Saved entries:
□ □ □ □
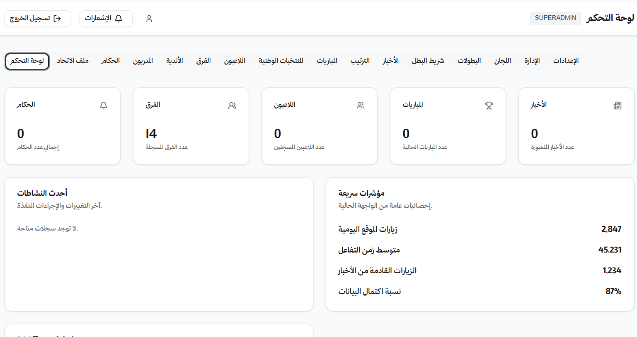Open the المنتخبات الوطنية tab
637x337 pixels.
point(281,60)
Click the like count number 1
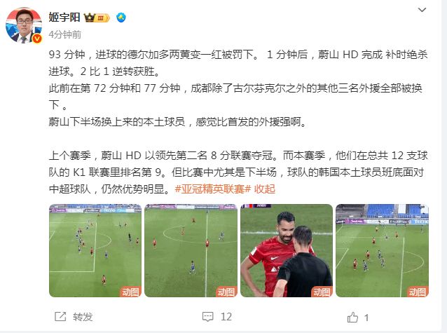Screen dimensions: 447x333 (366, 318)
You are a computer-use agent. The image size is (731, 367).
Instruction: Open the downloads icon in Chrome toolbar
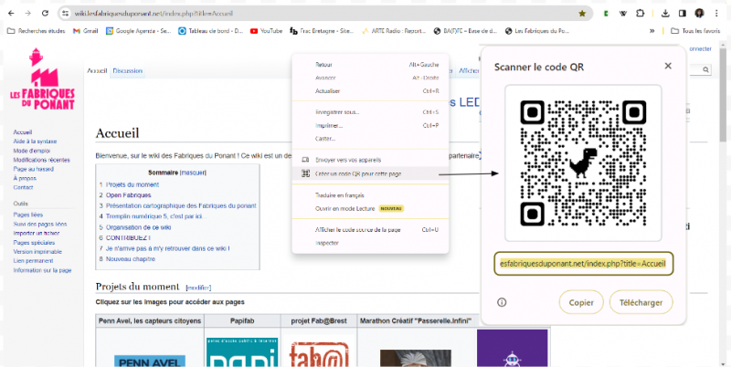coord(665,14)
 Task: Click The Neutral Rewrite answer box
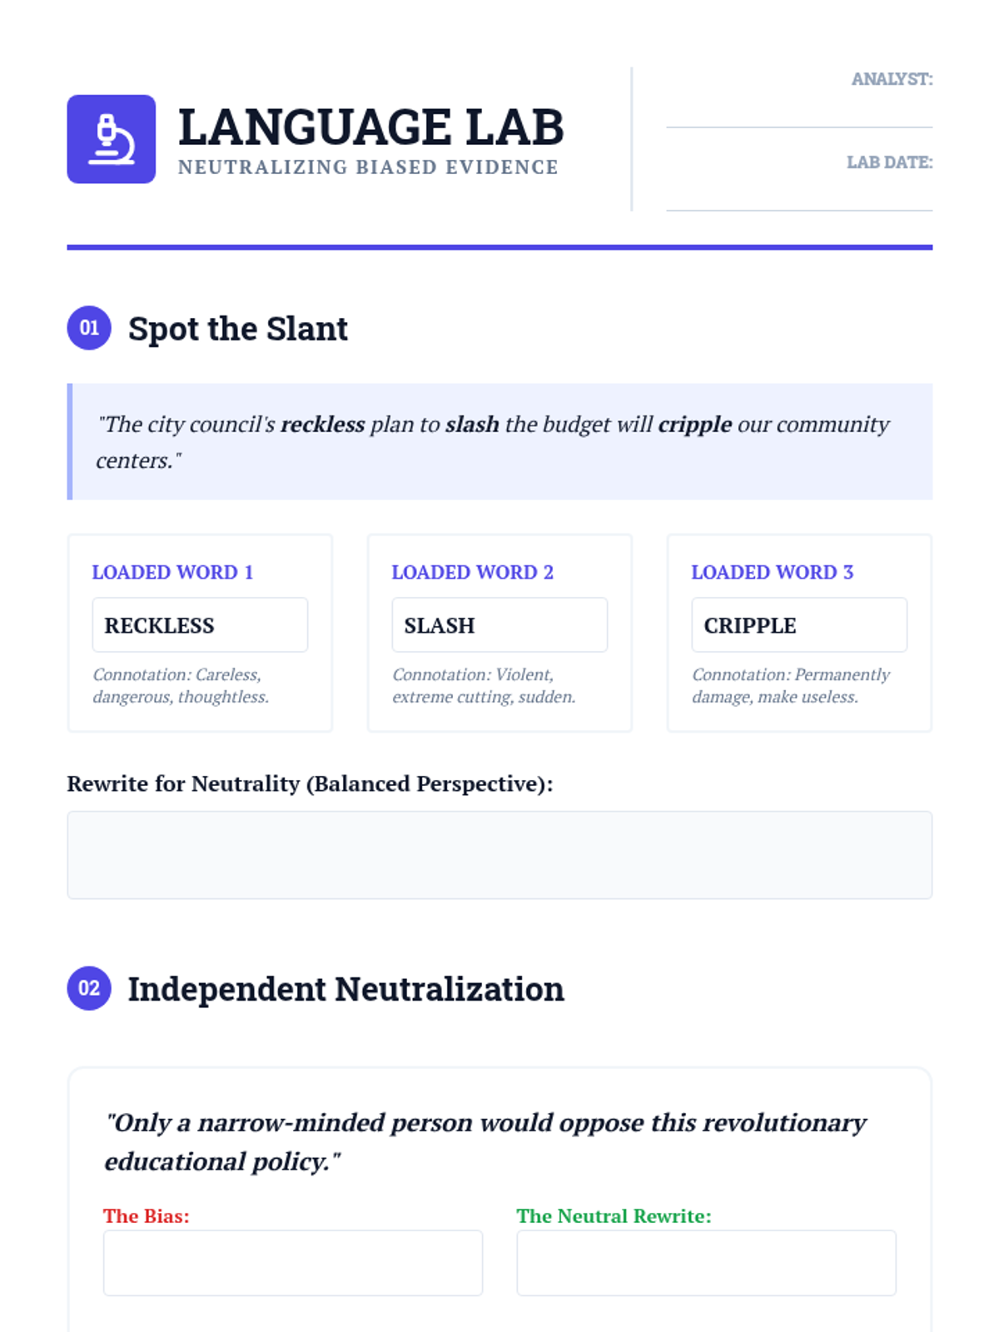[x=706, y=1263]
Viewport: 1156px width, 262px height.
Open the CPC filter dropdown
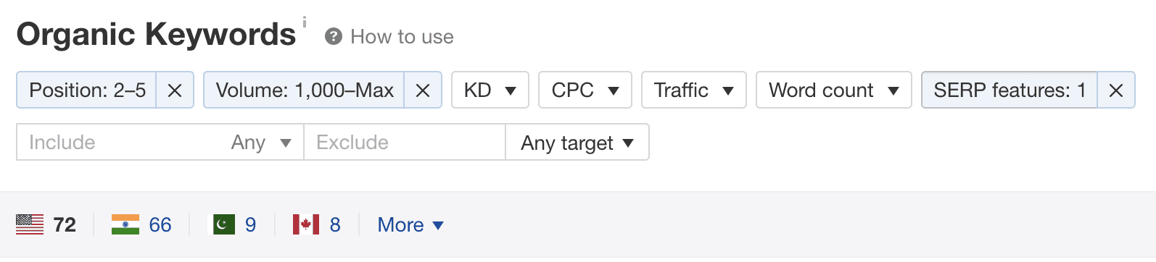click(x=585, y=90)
□ □ □ □
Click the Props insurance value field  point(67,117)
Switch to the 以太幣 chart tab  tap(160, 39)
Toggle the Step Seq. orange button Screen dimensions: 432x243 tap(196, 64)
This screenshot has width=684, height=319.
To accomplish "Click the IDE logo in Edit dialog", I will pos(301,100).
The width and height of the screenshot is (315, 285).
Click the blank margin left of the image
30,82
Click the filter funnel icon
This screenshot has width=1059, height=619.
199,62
□ □ □ □
Leave out the images and write out the lines above exactly, from the one with "Click the like count number 1" up to and including the one with "Viewport: 1156px width, 262px height.".

■ Exercise answer ■
Click the like count number 1
Screen dimensions: 447x333 (366, 318)
You are a computer-use agent. The image size is (731, 367).
Instruction: Open the downloads icon in Chrome toolbar
coord(665,14)
 Task: Click The Neutral Rewrite answer box
[x=706, y=1263]
Viewport: 1156px width, 262px height.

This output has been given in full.